> WORK ORDER
Return the data exactly, but only from the line containing "イヤイヤ期 (280, 222)" through its last line.

(TASK INPUT)

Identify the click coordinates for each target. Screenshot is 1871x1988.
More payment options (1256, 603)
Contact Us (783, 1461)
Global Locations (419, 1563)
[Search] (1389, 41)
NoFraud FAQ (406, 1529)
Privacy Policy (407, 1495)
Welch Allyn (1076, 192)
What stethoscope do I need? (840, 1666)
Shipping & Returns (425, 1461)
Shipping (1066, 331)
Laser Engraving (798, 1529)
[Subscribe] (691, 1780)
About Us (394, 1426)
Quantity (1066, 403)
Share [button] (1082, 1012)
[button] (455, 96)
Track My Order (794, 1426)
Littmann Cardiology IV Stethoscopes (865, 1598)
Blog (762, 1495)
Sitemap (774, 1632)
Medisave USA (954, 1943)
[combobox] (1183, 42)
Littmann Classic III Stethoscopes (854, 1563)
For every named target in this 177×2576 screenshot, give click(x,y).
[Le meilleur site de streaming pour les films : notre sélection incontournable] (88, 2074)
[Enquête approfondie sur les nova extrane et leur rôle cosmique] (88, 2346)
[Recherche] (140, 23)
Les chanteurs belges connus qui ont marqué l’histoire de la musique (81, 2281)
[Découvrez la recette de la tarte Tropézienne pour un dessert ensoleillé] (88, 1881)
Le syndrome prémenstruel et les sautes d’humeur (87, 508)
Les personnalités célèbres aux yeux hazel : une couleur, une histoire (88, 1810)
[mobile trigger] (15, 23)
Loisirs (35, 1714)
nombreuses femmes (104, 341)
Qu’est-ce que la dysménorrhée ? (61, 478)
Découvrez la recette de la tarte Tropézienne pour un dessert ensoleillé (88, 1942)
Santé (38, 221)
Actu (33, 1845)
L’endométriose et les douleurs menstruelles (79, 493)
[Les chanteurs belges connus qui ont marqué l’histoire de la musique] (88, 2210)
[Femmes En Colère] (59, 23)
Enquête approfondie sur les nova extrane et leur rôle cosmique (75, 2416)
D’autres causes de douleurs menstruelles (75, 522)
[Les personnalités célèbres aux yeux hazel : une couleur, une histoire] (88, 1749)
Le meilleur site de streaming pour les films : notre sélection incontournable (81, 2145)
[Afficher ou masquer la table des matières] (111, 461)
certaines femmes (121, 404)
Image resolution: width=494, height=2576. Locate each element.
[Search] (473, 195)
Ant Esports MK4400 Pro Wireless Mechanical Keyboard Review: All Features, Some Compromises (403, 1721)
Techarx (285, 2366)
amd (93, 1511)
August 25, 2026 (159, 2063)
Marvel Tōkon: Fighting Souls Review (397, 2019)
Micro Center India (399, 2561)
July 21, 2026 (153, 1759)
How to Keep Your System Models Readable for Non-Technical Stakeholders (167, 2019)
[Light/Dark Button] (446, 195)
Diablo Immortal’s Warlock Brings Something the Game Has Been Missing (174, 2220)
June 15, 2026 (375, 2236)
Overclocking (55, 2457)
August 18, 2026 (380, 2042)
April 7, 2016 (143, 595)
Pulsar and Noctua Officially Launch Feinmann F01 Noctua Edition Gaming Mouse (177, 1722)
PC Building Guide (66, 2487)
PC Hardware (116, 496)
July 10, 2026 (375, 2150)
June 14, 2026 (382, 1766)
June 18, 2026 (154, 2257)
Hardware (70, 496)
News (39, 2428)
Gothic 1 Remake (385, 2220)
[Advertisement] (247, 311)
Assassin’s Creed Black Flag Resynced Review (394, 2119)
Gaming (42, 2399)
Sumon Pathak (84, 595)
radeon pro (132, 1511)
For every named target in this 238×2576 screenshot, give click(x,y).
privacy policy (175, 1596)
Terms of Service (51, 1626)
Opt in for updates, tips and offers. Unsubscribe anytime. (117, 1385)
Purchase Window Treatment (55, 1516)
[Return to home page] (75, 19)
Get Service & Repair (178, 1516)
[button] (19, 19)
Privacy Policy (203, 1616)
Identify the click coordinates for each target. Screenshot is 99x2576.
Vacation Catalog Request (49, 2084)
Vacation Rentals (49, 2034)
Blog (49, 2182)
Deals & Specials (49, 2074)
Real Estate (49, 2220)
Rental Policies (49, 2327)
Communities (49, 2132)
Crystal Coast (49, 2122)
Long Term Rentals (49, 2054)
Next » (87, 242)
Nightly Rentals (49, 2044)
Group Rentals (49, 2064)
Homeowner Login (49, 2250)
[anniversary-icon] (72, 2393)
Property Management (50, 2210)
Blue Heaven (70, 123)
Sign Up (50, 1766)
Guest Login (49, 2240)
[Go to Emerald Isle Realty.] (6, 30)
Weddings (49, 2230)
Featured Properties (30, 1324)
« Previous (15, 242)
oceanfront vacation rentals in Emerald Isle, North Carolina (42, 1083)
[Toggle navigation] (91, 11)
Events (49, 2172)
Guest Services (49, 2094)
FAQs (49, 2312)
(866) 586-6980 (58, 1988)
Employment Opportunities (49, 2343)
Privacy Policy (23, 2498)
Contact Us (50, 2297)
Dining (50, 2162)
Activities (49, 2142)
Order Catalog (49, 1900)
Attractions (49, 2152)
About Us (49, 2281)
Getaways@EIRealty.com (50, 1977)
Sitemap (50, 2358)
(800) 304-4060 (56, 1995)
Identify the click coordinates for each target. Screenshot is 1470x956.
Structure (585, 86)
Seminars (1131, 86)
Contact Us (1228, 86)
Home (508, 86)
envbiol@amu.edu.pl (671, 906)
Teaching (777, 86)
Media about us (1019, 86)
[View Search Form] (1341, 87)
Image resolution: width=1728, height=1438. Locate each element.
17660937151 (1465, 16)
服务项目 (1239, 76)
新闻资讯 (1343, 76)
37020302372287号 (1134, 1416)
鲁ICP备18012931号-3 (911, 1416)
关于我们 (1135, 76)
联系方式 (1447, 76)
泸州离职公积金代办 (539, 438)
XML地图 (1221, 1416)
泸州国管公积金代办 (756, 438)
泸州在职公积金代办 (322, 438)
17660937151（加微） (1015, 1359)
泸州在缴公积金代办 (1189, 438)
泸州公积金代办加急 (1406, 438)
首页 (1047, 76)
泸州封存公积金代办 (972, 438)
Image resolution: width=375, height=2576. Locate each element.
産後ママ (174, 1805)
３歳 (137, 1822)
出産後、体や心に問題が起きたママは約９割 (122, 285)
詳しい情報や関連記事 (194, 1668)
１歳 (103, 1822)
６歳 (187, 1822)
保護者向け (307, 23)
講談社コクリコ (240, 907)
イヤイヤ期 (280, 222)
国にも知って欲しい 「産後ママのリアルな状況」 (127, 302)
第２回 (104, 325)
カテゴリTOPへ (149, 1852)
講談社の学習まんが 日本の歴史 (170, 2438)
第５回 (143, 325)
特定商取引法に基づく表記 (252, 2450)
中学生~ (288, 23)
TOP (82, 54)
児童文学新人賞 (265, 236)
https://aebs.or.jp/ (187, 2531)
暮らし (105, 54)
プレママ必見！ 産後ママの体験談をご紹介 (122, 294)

(End TASK INPUT)

> RESULT BELOW
イヤイヤ期 (280, 222)
国にも知って欲しい 「産後ママのリアルな状況」 (127, 302)
第２回 (104, 325)
カテゴリTOPへ (149, 1852)
講談社の学習まんが 日本の歴史 (170, 2438)
第５回 (143, 325)
特定商取引法に基づく表記 (252, 2450)
中学生~ (288, 23)
TOP (82, 54)
児童文学新人賞 (265, 236)
https://aebs.or.jp/ (187, 2531)
暮らし (105, 54)
プレママ必見！ 産後ママの体験談をご紹介 (122, 294)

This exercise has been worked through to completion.